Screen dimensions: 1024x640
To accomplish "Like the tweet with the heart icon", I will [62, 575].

---

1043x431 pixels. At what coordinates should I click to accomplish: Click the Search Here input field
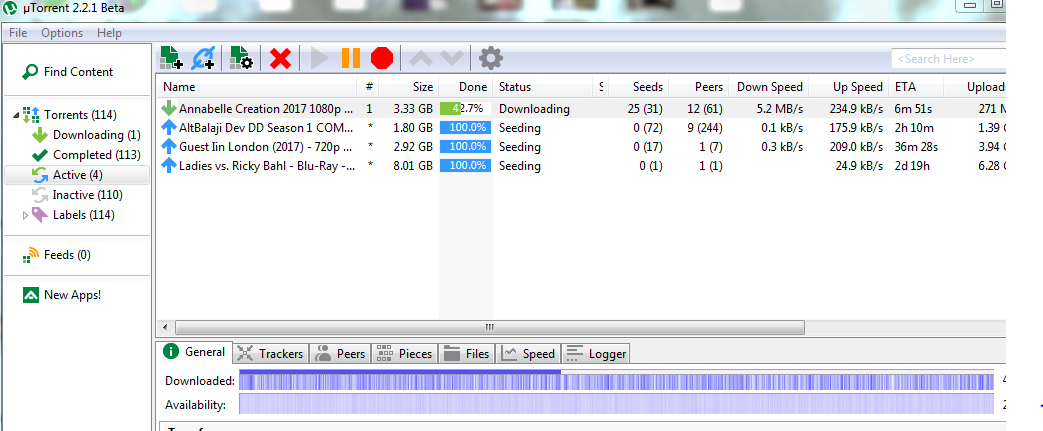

* * *

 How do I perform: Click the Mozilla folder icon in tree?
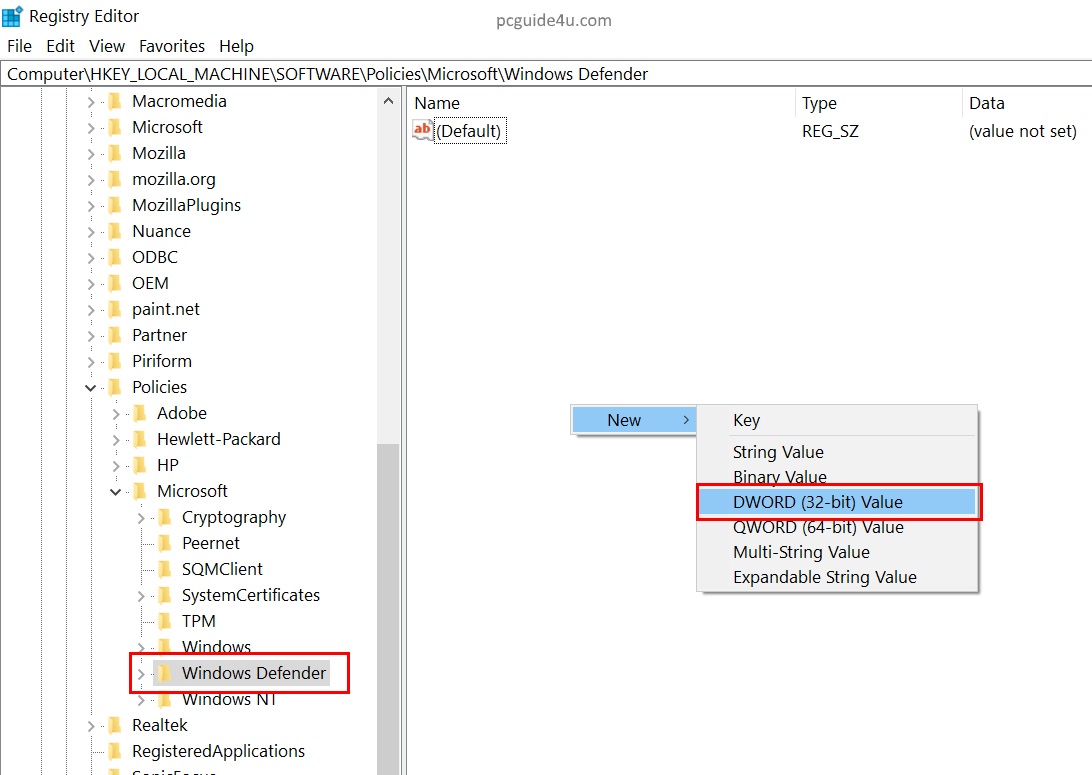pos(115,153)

→ What is asked
Collect every line in the records that contains the word "icon", and write each one out in full.

→ Complete response
To accomplish "Like the tweet with the heart icon", I will [62, 575].
 How do I perform: Click the Mozilla folder icon in tree?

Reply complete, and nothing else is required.